> _TEXT_:
— START —

LeBron James is finally a Laker, but what next?

LeBron James is finally a Laker, but what next?

So, LeBron James is finally a Laker. To no one’s great surprise, he signed on the dotted line overnight U.K. time Sunday 1 July, agreeing to a four-year, $154 million contract with the yellow and gold, as reported by his agency Klutch Sports:

It’s a move that’s been coming ever since the Cleveland Cavaliers blew up their roster back in February to try and convince James that he had a future in ‘The Land’. Not wanting to spend the remaining years of his career slogging it out with Kevin Love, Tristan Thompson and J.R. Smith, LeBron did the only thing anyone realistically ever thought he was going to do, despite outside interest from the Philadelphia 76ers.

This time there was no fanfare, no ‘Decision’ and no promise of 100,000 rings. This is, after all, as much a case of LeBron setting himself up for retirement as it is a move aimed at bolstering his already impressive legacy, not to mention doing right by his family.

Which is just as well, as most of LeBron’s new teammates are only marginally older (of course, I exaggerate) than his kids. He joins the likes of Lonzo Ball, Josh Hart, Brandon Ingram and Kyle Kuzma, all of whom have been drafted in the past couple of years. He’ll also be playing alongside NBA Champion (yeah, you read that right) JaVale McGee (who reportedly joins L.A. on a one-year minimum contract), old enemy Lance Stephenson (who reportedly joins for one-year at $4.5 million) and Kentavious Caldwell-Pope:

These are smart moves by the Lakers front office, who’ve quickly added three veteran role players to the roster on short-term, cap friendly deals. The reason? They may struggle to add anyone else.

LeBron was always going to be the big fish, but Paul George signing with the Oklahoma City Thunder means that the Lakers options this summer are limited. Best case, they may be able to pry Kawhi Leonard away from San Antonio. Worst case, they add a couple more solid role players on flexible deals and hold off until next summer.

Because, remember, that’s when Leonard becomes a free agent. That said, he has, according to Woj, been very vocal about his desire to join the Lakers:

But, recent developments will most likely have driven Kawhi’s price up and one suspects that if the Lakers really want him now they’ll have to pay big (and potentially involve another team to make the deal work). Arguably this shouldn’t be a huge problem. The likes of Lonzo, Hart, Ingram and Kuzma are just potential at this stage and if you can swap that for a bonafide superstar you do it. Don’t forget that they had a chance to do exactly that with George last summer but didn’t, assuming he’d sign with them no matter what this offseason (which worked out rather well for OKC).

— END —

> _RECORDED DATA_:
— START —

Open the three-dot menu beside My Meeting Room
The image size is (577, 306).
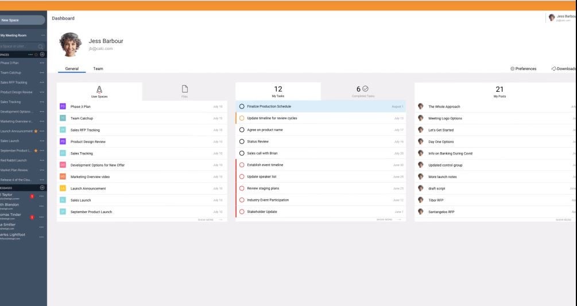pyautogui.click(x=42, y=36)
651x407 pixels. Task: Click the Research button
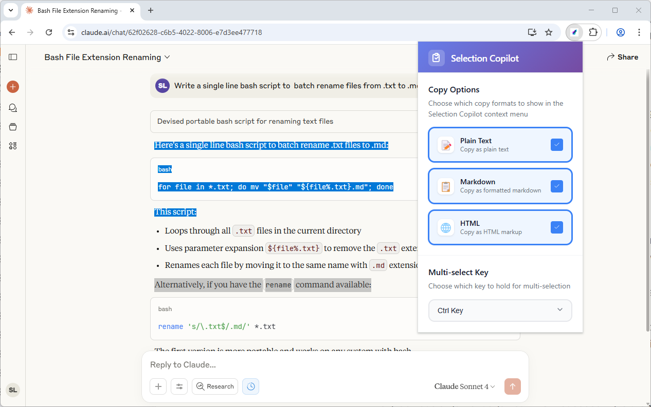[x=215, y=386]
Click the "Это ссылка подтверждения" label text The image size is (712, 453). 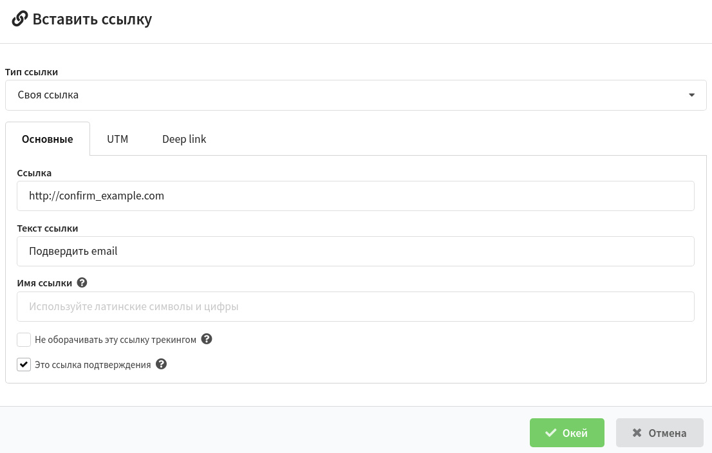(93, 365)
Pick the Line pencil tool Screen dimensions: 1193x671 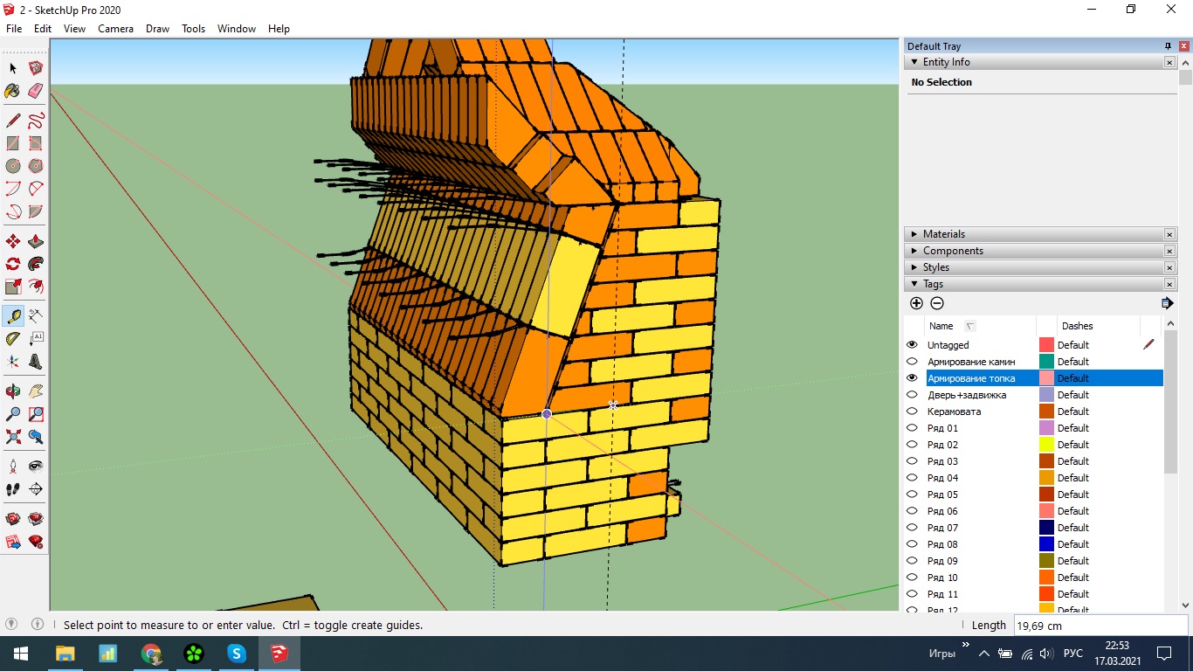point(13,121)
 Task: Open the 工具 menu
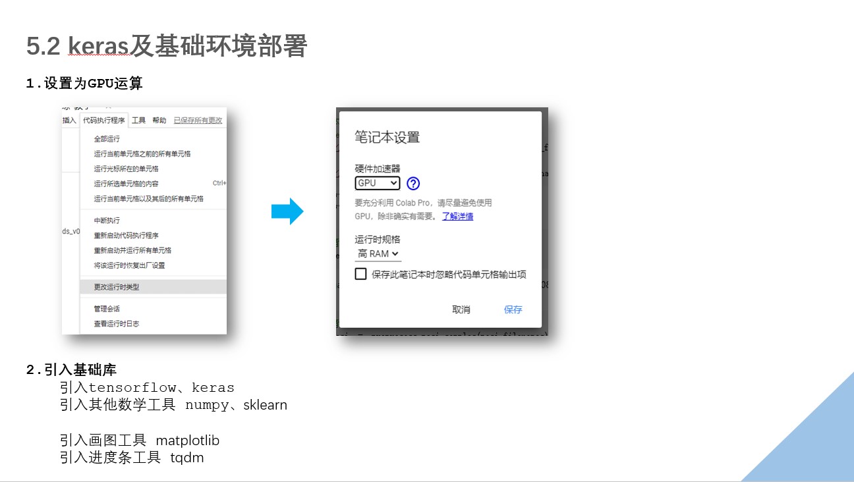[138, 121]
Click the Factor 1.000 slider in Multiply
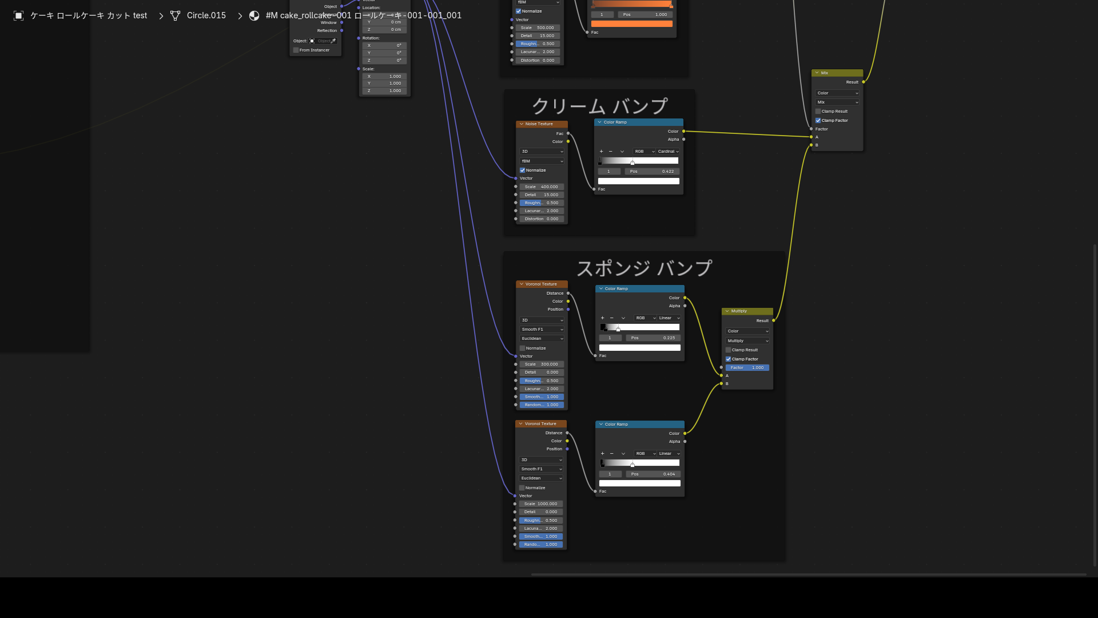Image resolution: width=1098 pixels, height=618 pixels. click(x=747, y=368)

— END —

> _AIM 1_:
Retype the passage of the LeBron James article starting with "But, recent developments" and going on through "well for OKC).".
> _AIM 2_:
Continue the article on LeBron James joining the Lakers, picking up after its last sentence.

> _RIGHT ANSWER 1_:
But, recent developments will most likely have driven Kawhi’s price up and one suspects that if the Lakers really want him now they’ll have to pay big (and potentially involve another team to make the deal work). Arguably this shouldn’t be a huge problem. The likes of Lonzo, Hart, Ingram and Kuzma are just potential at this stage and if you can swap that for a bonafide superstar you do it. Don’t forget that they had a chance to do exactly that with George last summer but didn’t, assuming he’d sign with them no matter what this offseason (which worked out rather well for OKC).

> _RIGHT ANSWER 2_:
What the Lakers will need is an assurance from Kawhi’s camp that he’d be happy to sign there long-term. If Magic and co. are then able to surround the two with decent contributors they could be in for a decent 2018-19 campaign, followed by a summer spent doing whatever it takes to go out and get ready to go after the Warriors / whoever the following year.

The alternative scenario sees them employ patience, re-signing Julius Randle and bolstering further this summer, before attempting to get Kawhi in free agency next.

And, as ESPN reports, James is in no rush to get things done:

“A source told [Ramona] Shelburne that the Lakers felt a sense of urgency this week to find a co-star to play alongside James, either through free agency with George or through a trade for Leonard. Johnson went to one of James’ houses in Los Angeles late Saturday night and met with him for several hours, sources told Shelburne. However, when Johnson spoke to James and James’ camp at the opening of free agency, James assured the Lakers that this was a long-term play for him and his decision wouldn’t be affected by a single transaction the Lakers could make under time pressure.”

The key will be to surround James with the right players, while trying to maintain as much financial flexibility as possible. Still, it’s important to remember that the King gets what the King wants and although he delivered the championship his hometown fanbase wanted so badly in Cleveland, he leaves the franchise in a pretty dire state (courtesy of Dan Gilbert, or so we’ve been led to believe).

The Lakers fanbase (which has, by all accounts, just doubled, or perhaps even tripled – sorry!) won’t be thinking that far ahead at this stage though. They’ll be thinking about how awesome the next three or four years are going to be, not to mention the titles to which their franchise is entitled simply by virtue of being the Lakers.

Whatever happens, all eyes will be firmly focused on L.A. for the next few years as the best player in the game balls out for one of its most storied franchises.

What could possibly go wrong?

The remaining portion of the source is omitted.